Review of the season (Aug 09 ) "They come along like buses" PDF Print E-mail
Written by davethomas   
Saturday, 12 September 2009

BURNLEY BOOKS

  
 THEY COME ALONG JUST LIKE BUSES

       Put your hand up if you can remember a time when a new Burnley book was a major event and precious little had ever been published until David Wiseman wrote Up the Clarets in 1973. It was the first Burnley book I ever bought and for that reason I assumed The Reverend Wiseman already to be a senior citizen – don’t ask me why. In fact he wasn’t, it’s only recently that he has assumed this mantle. In the 90s there was a steady trickle of publications and then after promotion in 2000 there was Tim Quelch’s book A Rock and Roll Years History of BFC. For me it’s still one of the best books there is and if stuck on a desert island with just one Burnley book that would be the one I would take. It’s now a difficult book to get hold of even on ebay where you hardly see it.
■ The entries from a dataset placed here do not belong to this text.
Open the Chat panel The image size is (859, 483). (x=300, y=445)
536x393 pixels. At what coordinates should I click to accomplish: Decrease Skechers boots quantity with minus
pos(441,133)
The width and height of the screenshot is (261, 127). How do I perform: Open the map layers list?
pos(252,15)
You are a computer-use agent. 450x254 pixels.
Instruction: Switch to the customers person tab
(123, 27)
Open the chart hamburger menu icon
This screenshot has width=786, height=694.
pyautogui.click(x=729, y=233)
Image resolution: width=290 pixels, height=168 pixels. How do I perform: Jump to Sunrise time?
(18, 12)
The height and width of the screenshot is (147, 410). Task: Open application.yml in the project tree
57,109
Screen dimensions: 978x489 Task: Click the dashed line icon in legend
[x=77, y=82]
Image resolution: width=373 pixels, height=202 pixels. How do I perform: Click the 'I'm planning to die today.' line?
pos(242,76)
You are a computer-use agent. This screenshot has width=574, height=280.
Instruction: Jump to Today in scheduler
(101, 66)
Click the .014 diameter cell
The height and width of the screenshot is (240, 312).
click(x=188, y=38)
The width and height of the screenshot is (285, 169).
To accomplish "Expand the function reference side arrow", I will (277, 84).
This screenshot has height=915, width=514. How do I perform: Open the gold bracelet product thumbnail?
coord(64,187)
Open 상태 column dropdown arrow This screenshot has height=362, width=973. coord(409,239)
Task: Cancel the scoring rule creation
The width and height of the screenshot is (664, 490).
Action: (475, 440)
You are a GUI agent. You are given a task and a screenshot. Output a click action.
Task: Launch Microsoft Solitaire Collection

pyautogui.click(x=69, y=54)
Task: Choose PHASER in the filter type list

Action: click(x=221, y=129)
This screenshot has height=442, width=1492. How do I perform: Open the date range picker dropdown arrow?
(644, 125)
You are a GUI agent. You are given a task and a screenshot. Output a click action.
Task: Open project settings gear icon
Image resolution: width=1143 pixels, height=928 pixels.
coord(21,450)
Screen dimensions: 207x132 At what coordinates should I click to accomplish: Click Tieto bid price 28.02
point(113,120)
     In 2003, out came Its Burnley Not Barcelona and from then onwards the number of books increased dramatically so that just like waiting for a bus along they come all at once. This year, in between August and Christmas there will be SEVEN new books. It’s good or bad depending on your viewpoint. On the one hand there is a hardcore of readers who enthusiastically collect every book there is; then there are those who simply humph and say: “Hmmm it’s ridiculous.” And on the other hand there are the publishers who groan at the competition. At the end of the day if they don’t sell, the publishers lose money. And the writers – well there’s rarely been any money in writing Burnley books; other than the odd exception, Stan’s book maybe, they just don’t sell enough, and most if not all of us do it for love anyway. As three of us are retired with time on our hands we do it in preference to playing golf or creosoting the garden fence.

     So, SEVEN books to choose from then… waddya gonna do. And what are they?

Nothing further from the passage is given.